YORUM | ADEM YAVUZ ARSLAN
Başlık kafanızı karıştırmasın.
Konuyu karşılaştırmalı anlatınca kim ‘yargıç’ kim ‘siyasetin köpeği’ kolayca anlaşılacak.
Biz Gazze’de yaşanan soykırım, Cumhurbaşkanı Erdoğan’ın yargı darbesi ve MHP lideri Bahçeli’nin, “Anayasa Mahkemesi’ni kapatalım.” çıkışlarını tartışırken ABD’de tarihi bir gelişme oldu.
234 yıllık Amerikan Anayasa Mahkemesi tarihinde ilk kez hakimler için ‘etik kurallar listesi’ yayınladı. Mahkemenin web sitesinden duyurulan ‘etik kuralları’ okuyup Türkiye’de yaşanan skandalları düşününce, “Evet yargıç var, yargıç var!” demekten kendinizi alamıyorsunuz.
Peki nedir bu kurallar ve neden önemlidir?
Bu soruya cevap vermeden önce ABD Anayasa Mahkemesi’ne dair kısa bir background bilgi vereyim. Zira Türkiye’deki Anayasa Mahkemesi ile sadece isim benzerliği var.
Mesela şuradan başlayalım;
Soldaki fotoğraf Türkiye’nin Anayasa Mahkemesi başkanı Zühtü Arslan’a ait.
Cumhurbaşkanı Erdoğan’ın önünde neredeyse yere kadar eğilmiş. Erdoğan rejiminin ortaklarından Doğu Perinçek’in “hukuk, yargı siyasetin köpeğidir” lafını teyit eden bir fotoğraf da denebilir.
İkinci fotoğraf ise ABD Yüksek Mahkeme (Supreme Court) üyelerinin ABD Başkanı ile olan ilişkisini gösteriyor. Mecliste geleneksel ‘Birliğin Durumu’ konuşmasını yapan ABD başkanını tüm meclis üyeleri ve davetliler ayakta alkışlıyor.
Ancak 9 kişilik Anayasa Mahkemesi üyeleri hariç. Onlar ‘tarafsızlıklarına gölge düşmesin’ diye ne ayağa kalkıyor ne de alkışlıyorlar.
Yüksek Mahkeme üyeleri ABD sisteminin en etkili isimleri.

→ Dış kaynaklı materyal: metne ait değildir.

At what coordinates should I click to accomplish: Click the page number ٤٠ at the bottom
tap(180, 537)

Hatta bazı siyasi yorumculara göre ne başkan ne de meclis, Amerika’nın en etkili isimleri yüksek mahkeme üyesi hakimler.
Neredeyse sistemin bel kemiğini oluşturuyorlar.
İçtihatları herkesi bağlıyor ve ölünceye kadar -kendi isteğiyle ayrılmadıkları sürece- görevden alınamıyorlar.

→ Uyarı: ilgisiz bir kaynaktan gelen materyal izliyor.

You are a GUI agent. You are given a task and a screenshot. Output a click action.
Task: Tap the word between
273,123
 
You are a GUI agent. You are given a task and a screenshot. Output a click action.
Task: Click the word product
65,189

Türkiye’deki gibi alt derece makemelerin “Ben takmıyorum!” deme lüksü yok. Başkan bile olsanız yüksek mahkeme kararlarına harfiyen uyuyorsunuz.

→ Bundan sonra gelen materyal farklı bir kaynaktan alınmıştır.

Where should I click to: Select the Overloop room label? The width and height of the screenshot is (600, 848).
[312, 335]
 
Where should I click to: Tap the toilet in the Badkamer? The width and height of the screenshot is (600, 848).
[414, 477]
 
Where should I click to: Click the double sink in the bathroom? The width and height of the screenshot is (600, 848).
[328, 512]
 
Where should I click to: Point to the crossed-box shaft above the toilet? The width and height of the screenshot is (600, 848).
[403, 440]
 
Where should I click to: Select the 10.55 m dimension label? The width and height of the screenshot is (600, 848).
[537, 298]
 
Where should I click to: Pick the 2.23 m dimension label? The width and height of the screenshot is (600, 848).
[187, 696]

Başkan tarafından aday hukuk mezunu ve hakimler arasından aday gösteriliyorlar. Ancak göreve başlayabilmeleri için Senato’dan onay gerekiyor.
Senato onay aşamasında ise yüksek mahkeme adayı hakim senatörlerin karşısında ifade veriyor. Adeta kameralar önünde sorgulanıyorlar. Ancak gerekli oyu alıp seçildikten sonra da bir daha görevden alınamıyorlar.
Yani bizdeki gibi başkanın kafasına göre şekillendirebildiği bir yer değil.
Tabi ki başkanların böyle bir niyeti oluyor. Ancak bazı başkanların görev süresince boşalan koltuk bile olmayabiliyor. Amerikan kamuoyundaki yaygın kanıya göre bir ABD başkanının en ayrıcalıklı işi yüksek mahkemeye yargıç atamak.
Bir hakimin verdiği karar ülkenin siyasi ve toplumsal hayatını etkileyebiliyor.
Mesela Amerikan Yüksek Mahkemesi, Amerikan bayrağını yakmayı kriminal bir suç olarak görmeyip ‘ifade özgürlüğü’ sayıyor.
Bir başka karar ise şöyle; bizdeki andımız gibi, okullarda öğretmenlerce toplu dua okutulması yasak. Böylece Hıristiyan olmayan öğrencilerin zoraki olarak dua okuması ortadan kaldırılıyor.
Amerikan filmleri ile büyüyen nesiller olduğumuz için hepimiz şu cümleyi ezbere biliriz : “Sessiz kalma hakkına sahipsin. Söyleyeceğin herşey mahkemede aleyhine delil olarak kullanılabilir. Avukat tutma hakkın var. Paran yoksa, senin için bir avukat tutulacak. Haklarını anladın mı?”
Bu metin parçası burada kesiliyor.